**TASKS AND EXERCISES**
1: Using the quarterback discussion, decide whether each statement agrees with it: (a) The first writer would have Jefferson take the first series against Mississippi State. (b) PodKatt believes Lee is still the starter. (c) The first writer wants to name Lee the starter right away. Answer yes or no for each, quoting the words from the discussion that settle it.
2: Carry on the quarterback discussion from its final line.

— Start of SUPPLIED TEXT —

So, if I'm Miles, Jefferson gets the first series against Mississippi State, and if there is no immediate improvement, I put in Lee for a series or two and see how he looks. I don't want to go straight to "Lee is the starter" but I also don't want to commit to Lee playing in the first half on Saturday. If Jefferson comes out firing, Lee stays on the bench. The plan should be for Lee to get some snaps, but the plan can change if Jefferson shows this was just one truly horrific game.  

PodKatt:
We'll find out later today if he's going to be ambiguous about it (the dreaded "or" on the depth chart), but I think JJ is still the starter. I'm not sure we would pull him after just 1bad series, but it will be quickly. If that happens I swear i will not get nervous about Lee throwing a pick 6. I pinky swear it. 

And if that doesn't work? Shepard? Peterson? T.C.? Run the wing-t and just snap to the backs? I'm glad I'll be drunk for some of this game if it turns south....

— End of SUPPLIED TEXT —
— Start of INFORMATION PROVIDED —

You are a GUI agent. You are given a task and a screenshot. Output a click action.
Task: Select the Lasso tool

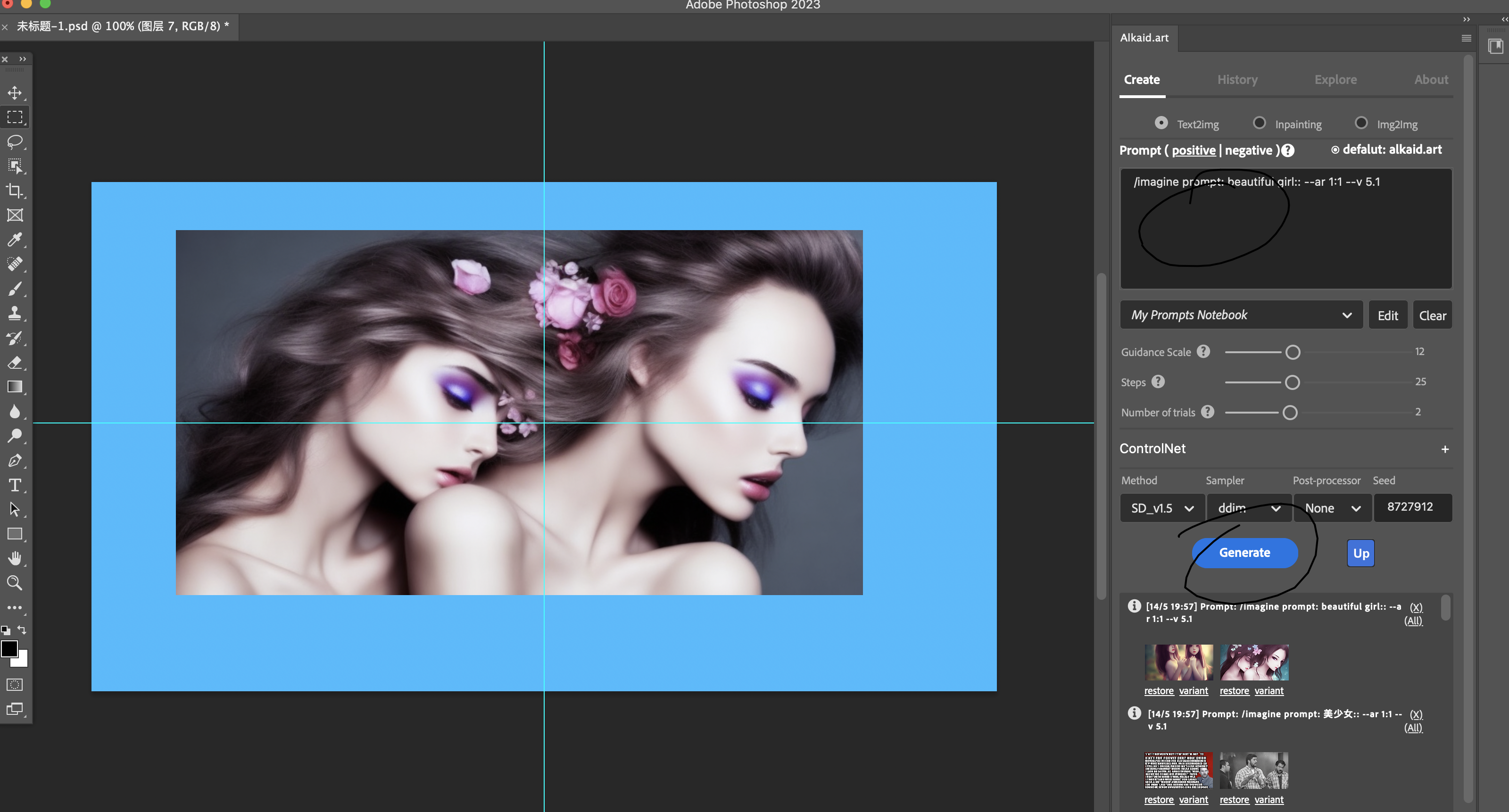(15, 142)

— End of INFORMATION PROVIDED —

**ANSWERS TO THE EXERCISES**
1:
(a) Yes: "Jefferson gets the first series against Mississippi State"
(b) No: "I think JJ is still the starter"
(c) No: "I don't want to go straight to "Lee is the starter""

2:
Paul:
If I'm Les Miles, here's how I approach it. I bring in JJ sit him down. "Look the production is simply unacceptable. You don't have the LSU starting QB job by default. There is now an open competition at QB. If Lee outperforms you in practice, he will start. End of story. Good luck."

Then I bring in Lee and tell him, "Look you have a real shot at taking your job back this Saturday. I told Jordan that if you outperform him in practice, the job is yours. So push him. Take his job. I'd love to see that."

JJ's lackadaisical effort from last week strikes me as a guy who knew we could beat Vandy regardless and doesn't feel like he needs to earn his keep. Maybe I'm reading too much into it, but I simply cannot understand how a guy who hasn't played that bad since his true freshman year would suddenly just go into the dumps, particularly coming off a solid week vs. UNC. He needs to know the seat under his ass is hot. He better do something about it.

Billy:
Jefferson's game is giving some of the Humanoids ammunition to pretend that he's always played that way, which is definitely not true. That being said, there are bad games, there's what Jefferson supplied on Saturday. When things are that bad, there has to be recourse. He'll probably get another start on Saturday, but there has to be a plan if we see more of what happened against Vandy. If Jefferson can't get the team moving, Lee has to get at least a shot.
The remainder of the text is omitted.